→ **Textabschnitt**:

EU pflegt Beziehungen zu strategischen Partnern statt gegen Elend an EU-Außengrenzen vorzugehen
Das EU-Türkei-Abkommen, dessen Verlängerung die Europäische Union anstrebt, zeigt derzeit besonders eindrücklich, dass die EU lieber ihre „Beziehungen zu strategischen Partnern“ – ebenfalls eine der Prioritäten der EU in den nächsten fünf Jahren – pflegt, als gegen Elend und Entrechtung an den EU-Außengrenzen vorzugehen.
Das im März 2016 mit dem türkischen Staatschef Recep Tayyip Erdogan geschlossene EU-Türkei-Abkommen hat fatale Folgen von Syrien bis Europa – und zwar nicht nur für Flüchtlinge und Migranten. Dass es von seinen Verfechtern als erfolgreich dargestellt und seine Verlängerung begrüßt wird, basiert auf einem rein quantitativen Erfolgskriterium: Je weniger Flüchtlinge und Migranten aus der Türkei in den EU-Staaten ankommen, desto besser das Abkommen.
EU begegnet Flüchtlingen und Migranten mit Repression, Entrechtung, Kriminalisierung
Dass Flucht und Migration dadurch nicht verhindert, sondern bloß autoritär blockiert werden, tritt dabei in den Hintergrund. Statt mit Menschenrechten, Asyl und Bewegungsfreiheit begegnet die Europäische Union den Flüchtlingen und Migranten mit Repression, Entrechtung und Kriminalisierung.

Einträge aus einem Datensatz
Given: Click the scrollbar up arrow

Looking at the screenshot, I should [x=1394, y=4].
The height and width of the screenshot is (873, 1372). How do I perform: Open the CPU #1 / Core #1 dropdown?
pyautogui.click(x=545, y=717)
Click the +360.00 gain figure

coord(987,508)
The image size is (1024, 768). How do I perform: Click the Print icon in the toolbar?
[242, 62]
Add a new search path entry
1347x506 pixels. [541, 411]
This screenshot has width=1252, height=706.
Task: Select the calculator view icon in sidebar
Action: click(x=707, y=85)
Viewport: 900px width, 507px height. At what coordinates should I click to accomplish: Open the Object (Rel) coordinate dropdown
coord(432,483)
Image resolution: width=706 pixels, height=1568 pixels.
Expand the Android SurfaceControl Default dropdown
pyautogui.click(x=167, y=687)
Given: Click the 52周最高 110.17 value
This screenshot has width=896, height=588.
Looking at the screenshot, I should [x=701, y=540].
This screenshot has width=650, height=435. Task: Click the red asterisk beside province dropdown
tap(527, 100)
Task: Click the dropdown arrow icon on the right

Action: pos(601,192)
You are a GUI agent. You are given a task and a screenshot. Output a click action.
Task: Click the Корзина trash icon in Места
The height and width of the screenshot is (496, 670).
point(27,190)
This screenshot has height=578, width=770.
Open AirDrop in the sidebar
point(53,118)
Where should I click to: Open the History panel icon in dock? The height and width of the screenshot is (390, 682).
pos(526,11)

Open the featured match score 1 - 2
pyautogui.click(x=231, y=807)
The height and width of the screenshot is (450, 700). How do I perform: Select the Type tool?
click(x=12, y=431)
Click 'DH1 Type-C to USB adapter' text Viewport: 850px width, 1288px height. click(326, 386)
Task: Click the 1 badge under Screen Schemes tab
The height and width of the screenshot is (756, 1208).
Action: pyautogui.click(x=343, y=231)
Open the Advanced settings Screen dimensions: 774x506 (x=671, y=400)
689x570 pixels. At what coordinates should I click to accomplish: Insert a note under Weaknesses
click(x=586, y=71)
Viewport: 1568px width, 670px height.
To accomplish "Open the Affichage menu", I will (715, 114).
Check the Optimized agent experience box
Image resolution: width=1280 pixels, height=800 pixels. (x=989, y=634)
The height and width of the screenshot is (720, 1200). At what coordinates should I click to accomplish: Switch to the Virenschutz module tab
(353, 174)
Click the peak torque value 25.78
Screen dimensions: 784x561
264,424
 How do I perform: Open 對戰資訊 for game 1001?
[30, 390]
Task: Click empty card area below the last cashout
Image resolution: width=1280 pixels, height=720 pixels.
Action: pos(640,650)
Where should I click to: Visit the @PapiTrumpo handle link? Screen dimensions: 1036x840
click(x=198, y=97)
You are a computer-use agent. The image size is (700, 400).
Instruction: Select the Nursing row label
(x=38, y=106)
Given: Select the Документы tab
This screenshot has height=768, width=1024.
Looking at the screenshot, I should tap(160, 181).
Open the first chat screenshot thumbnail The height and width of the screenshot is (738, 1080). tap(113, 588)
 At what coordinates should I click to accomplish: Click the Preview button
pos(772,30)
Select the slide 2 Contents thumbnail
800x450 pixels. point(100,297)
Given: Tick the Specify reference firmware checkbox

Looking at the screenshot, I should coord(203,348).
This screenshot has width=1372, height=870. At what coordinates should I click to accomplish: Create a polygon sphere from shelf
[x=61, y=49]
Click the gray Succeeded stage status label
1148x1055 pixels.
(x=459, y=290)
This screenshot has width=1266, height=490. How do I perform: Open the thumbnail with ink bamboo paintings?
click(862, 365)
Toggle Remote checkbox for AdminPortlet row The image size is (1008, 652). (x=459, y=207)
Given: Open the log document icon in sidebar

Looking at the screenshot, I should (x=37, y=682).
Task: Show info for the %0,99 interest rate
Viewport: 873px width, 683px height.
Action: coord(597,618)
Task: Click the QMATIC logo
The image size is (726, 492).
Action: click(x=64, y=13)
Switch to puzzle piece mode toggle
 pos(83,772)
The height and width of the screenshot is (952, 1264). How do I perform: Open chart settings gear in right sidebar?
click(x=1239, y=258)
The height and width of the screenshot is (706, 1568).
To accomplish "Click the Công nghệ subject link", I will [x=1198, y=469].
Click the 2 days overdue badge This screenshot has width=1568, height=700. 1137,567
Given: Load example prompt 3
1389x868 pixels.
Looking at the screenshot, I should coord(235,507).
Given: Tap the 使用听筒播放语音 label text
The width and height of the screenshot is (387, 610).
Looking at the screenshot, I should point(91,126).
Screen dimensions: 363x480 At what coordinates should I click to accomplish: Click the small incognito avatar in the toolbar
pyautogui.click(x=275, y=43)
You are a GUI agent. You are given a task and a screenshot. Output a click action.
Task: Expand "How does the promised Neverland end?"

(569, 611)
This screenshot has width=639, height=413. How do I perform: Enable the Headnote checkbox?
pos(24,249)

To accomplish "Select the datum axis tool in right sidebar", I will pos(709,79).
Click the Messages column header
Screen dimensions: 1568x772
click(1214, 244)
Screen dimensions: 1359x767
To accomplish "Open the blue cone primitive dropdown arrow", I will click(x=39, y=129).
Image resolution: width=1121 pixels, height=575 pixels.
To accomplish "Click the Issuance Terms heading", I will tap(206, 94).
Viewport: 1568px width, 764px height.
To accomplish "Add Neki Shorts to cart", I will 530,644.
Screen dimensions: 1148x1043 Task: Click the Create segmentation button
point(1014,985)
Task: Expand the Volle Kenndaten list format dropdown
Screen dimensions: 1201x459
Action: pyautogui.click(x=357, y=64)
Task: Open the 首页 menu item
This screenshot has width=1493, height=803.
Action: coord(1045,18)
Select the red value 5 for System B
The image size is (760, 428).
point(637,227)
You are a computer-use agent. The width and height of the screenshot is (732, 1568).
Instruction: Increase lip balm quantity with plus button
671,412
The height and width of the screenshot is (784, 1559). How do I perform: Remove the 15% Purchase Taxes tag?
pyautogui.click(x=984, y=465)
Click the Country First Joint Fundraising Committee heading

→ **Übungsaufgaben**:
1. Zitieren Sie aus dem Textabschnitt wörtlich die Passage von „EU pflegt Beziehungen“ bis einschließlich „besser das Abkommen.“.
2. Prüfen Sie, ob die folgenden Aussagen mit dem Textabschnitt übereinstimmen. Antworten Sie jeweils mit Ja oder Nein und belegen Sie das mit einem wörtlichen Zitat.
(a) Das EU-Türkei-Abkommen wurde im März 2016 geschlossen.
(b) Die fatalen Folgen des Abkommens betreffen ausschließlich Flüchtlinge und Migranten.
(c) Die Europäische Union strebt eine Verlängerung des Abkommens an.

→ **Lösungen der Aufgaben**:
1.
EU pflegt Beziehungen zu strategischen Partnern statt gegen Elend an EU-Außengrenzen vorzugehen
Das EU-Türkei-Abkommen, dessen Verlängerung die Europäische Union anstrebt, zeigt derzeit besonders eindrücklich, dass die EU lieber ihre „Beziehungen zu strategischen Partnern“ – ebenfalls eine der Prioritäten der EU in den nächsten fünf Jahren – pflegt, als gegen Elend und Entrechtung an den EU-Außengrenzen vorzugehen.
Das im März 2016 mit dem türkischen Staatschef Recep Tayyip Erdogan geschlossene EU-Türkei-Abkommen hat fatale Folgen von Syrien bis Europa – und zwar nicht nur für Flüchtlinge und Migranten. Dass es von seinen Verfechtern als erfolgreich dargestellt und seine Verlängerung begrüßt wird, basiert auf einem rein quantitativen Erfolgskriterium: Je weniger Flüchtlinge und Migranten aus der Türkei in den EU-Staaten ankommen, desto besser das Abkommen.

2.
(a) Ja – „Das im März 2016 mit dem türkischen Staatschef Recep Tayyip Erdogan geschlossene EU-Türkei-Abkommen“
(b) Nein – „und zwar nicht nur für Flüchtlinge und Migranten“
(c) Ja – „dessen Verlängerung die Europäische Union anstrebt“